Acute mental health problems
Some mental health problems confer a greater risk of suffering from major
trauma. Obvious examples are drug or alcohol dependency, but illnesses which
have increased degrees of impulsiveness, risk taking and suicidal behaviour are
over-represented in major trauma cohorts. Therefore, all services dealing with major
trauma patients should be sensitive to the psychological needs of their patients.
In the acute medical setting the prime additional problems encountered tend to be:
- safety of acutely suicidal patients
- drug/alcohol dependency and withdrawal
- the behavioural sequelae of traumatic brain injuries (see sections 8.? – 8.?).
1. Post suicide attempt
Any trauma patient who has recently committed a suicide attempt should be reviewed by a psychiatric team as soon as they are able to give an accurate history. If there is a delay before psychiatric assessment (which will provide an accurate risk assessment and management plan), keeping the patient safe whilst continuing to treat the traumatic injuries is important, including 1:1 care when required.
2. Alcohol withdrawal
Alcohol misuse is common amongst major trauma patients but only a minority of
this group will enter into frank alcohol withdrawal, although this is often a difficult
problem to detect when a patient has had a significant head injury and little collateral
history is available.
Symptoms of alcohol withdrawal (peak at days two to five)
- tachycardia
- sweating
- tremor
Mental state changes include:
- insomnia
- anxiety
which can develop into delirium tremens
- persecutory delusions
- visual hallucinations
- agitation
- seizures
Untreated delirium tremens has a mortality as high as 10%.

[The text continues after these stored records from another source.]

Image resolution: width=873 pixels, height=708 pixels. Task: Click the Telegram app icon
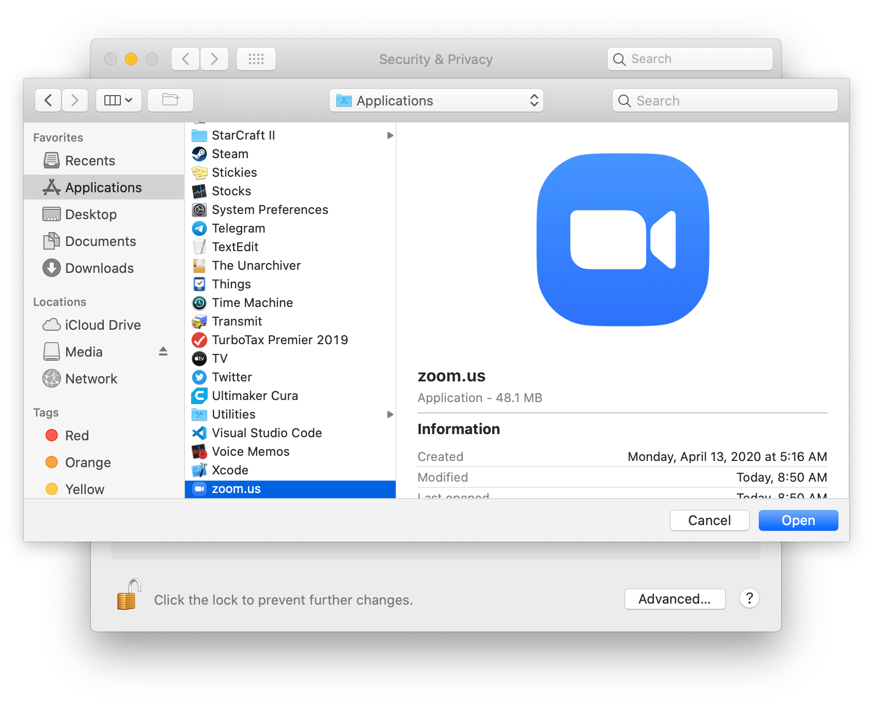[x=199, y=228]
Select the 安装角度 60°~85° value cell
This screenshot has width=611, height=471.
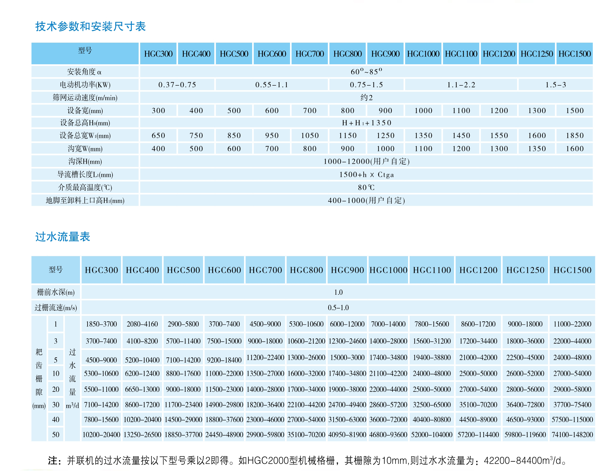[x=366, y=72]
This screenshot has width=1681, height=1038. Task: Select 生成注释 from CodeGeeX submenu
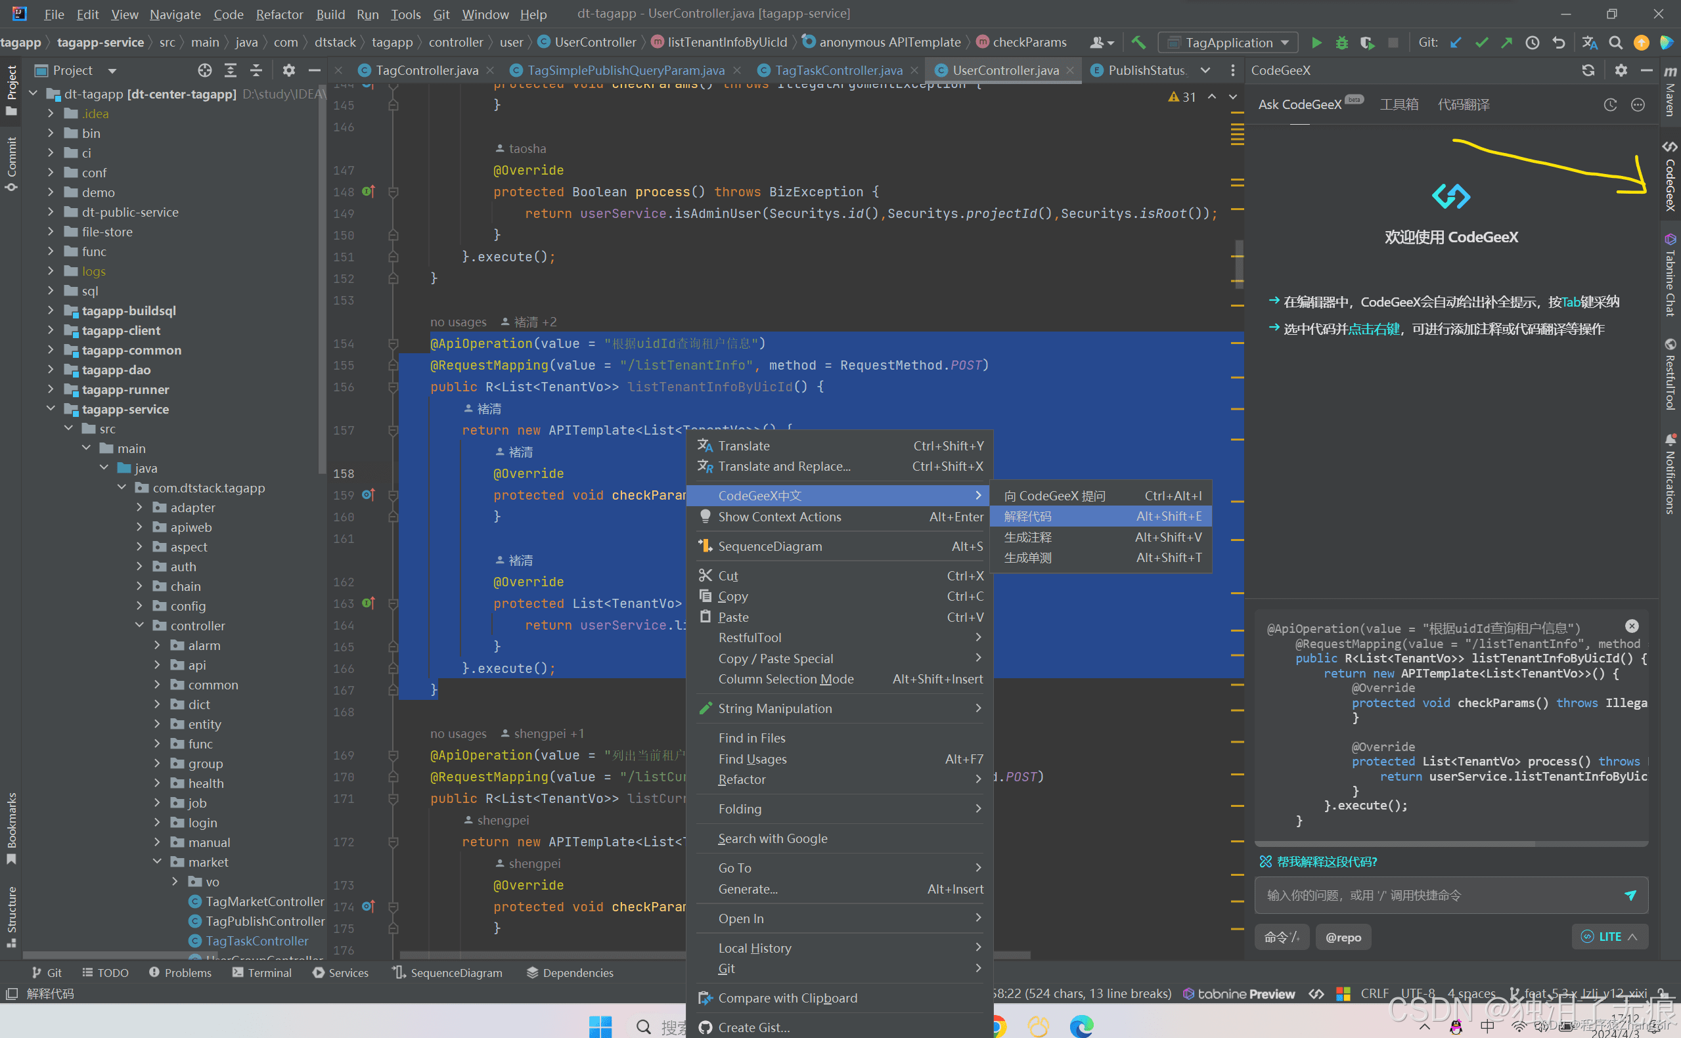point(1028,537)
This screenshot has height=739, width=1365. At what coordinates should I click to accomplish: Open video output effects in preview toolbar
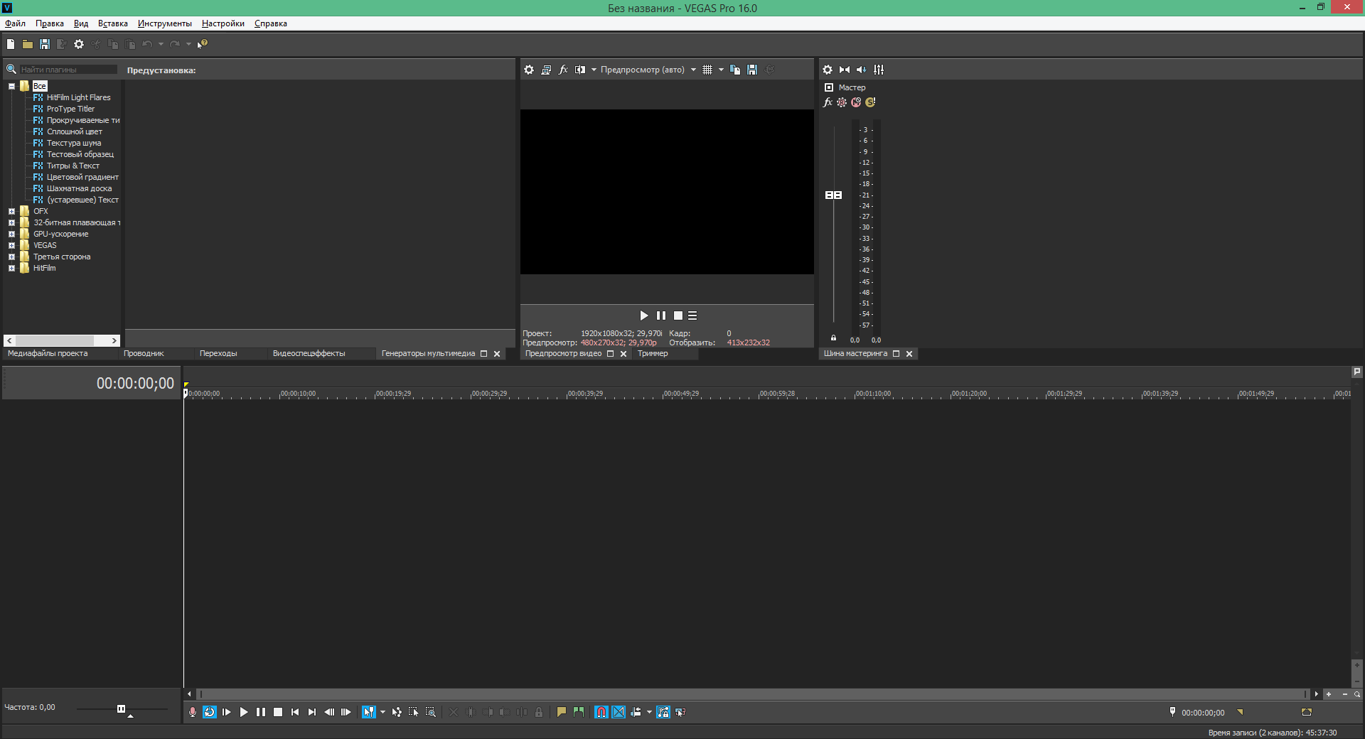[563, 70]
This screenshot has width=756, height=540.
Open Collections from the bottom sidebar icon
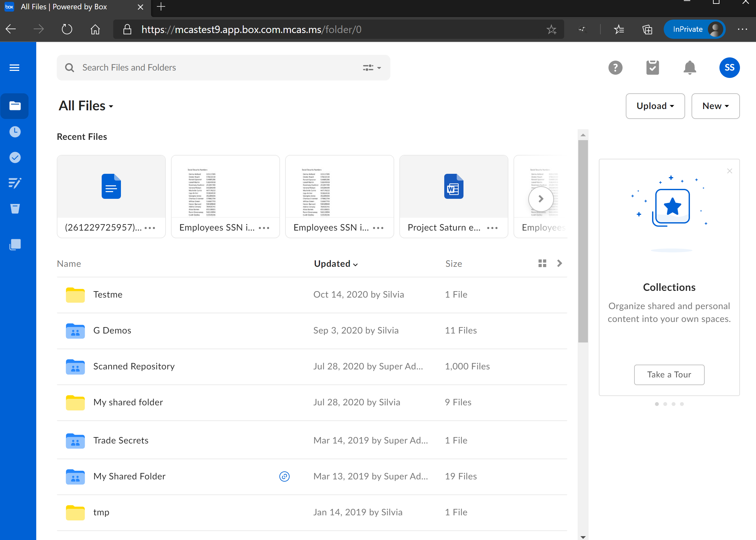(x=14, y=245)
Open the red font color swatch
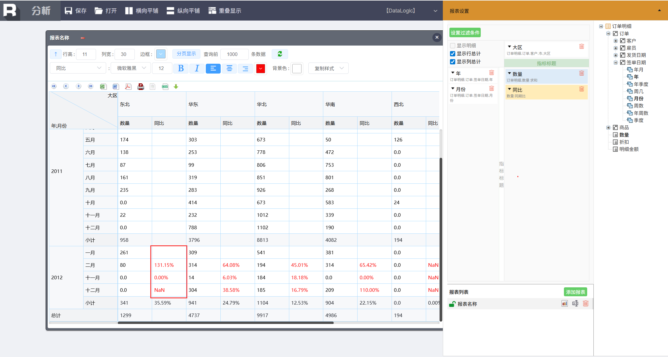The height and width of the screenshot is (357, 668). point(260,68)
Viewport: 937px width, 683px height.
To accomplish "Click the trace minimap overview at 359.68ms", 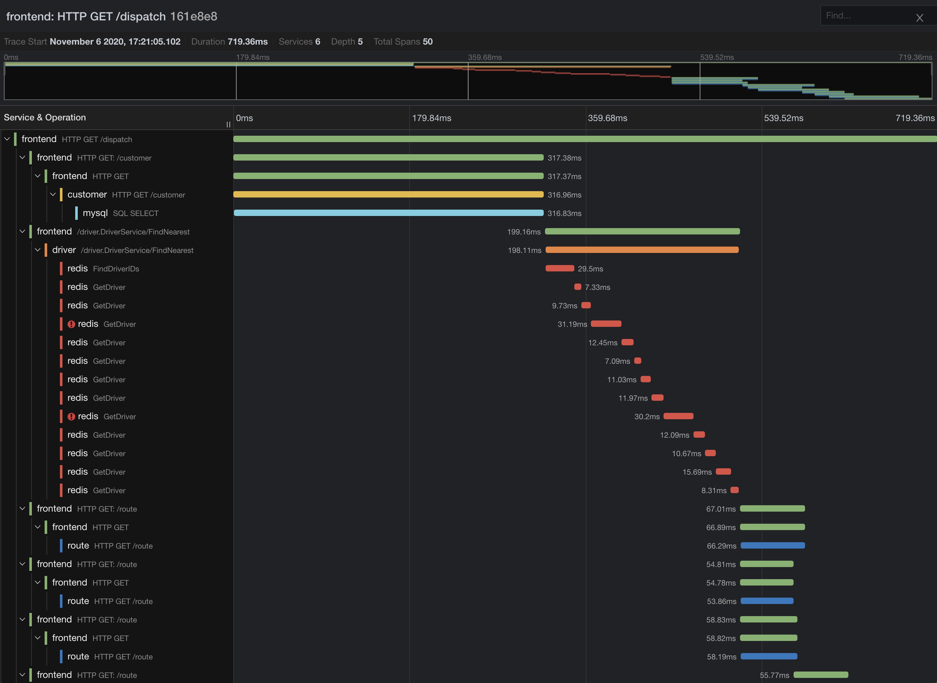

See local hospital protocol for treatment.
Wernicke’s encephalopathy
- easily missed post trauma
- result of chronic thiamine (vitamin B1) deficiency secondary to malabsorption (usually alcohol induced)
Triad of
- confusion
- ataxia
- ophthalmoplegia
although often only confusion is present. It can be hard to distinguish from the numerous other causes of confusion immediately post trauma, especially where a head injury and no collateral history is present. Where alcohol dependency is suspected it should be treated pro-actively as it can progress to Korsakoff’s syndrome, an irreversible inability to lay down new memories. Treatment and prophylaxis is via parenteral vitamin B complex.
Summary of managing acute mental health problems following trauma:
- Involve local psychiatric teams early in the assessment of suicide attempts.
- Have a low index of suspicion for alcohol withdrawal and Wernicke’s.
- Treat suspected alcohol withdrawal and Wernicke’s pro-actively
- Obtain a good collateral history regarding suspected suicide attempts and pre-existing drug/alcohol use
Do not:
- be afraid to ask about mental health symptoms, including suicidal thoughts and plans
- consider alcohol withdrawal and Wernicke’s as diagnoses of exclusion.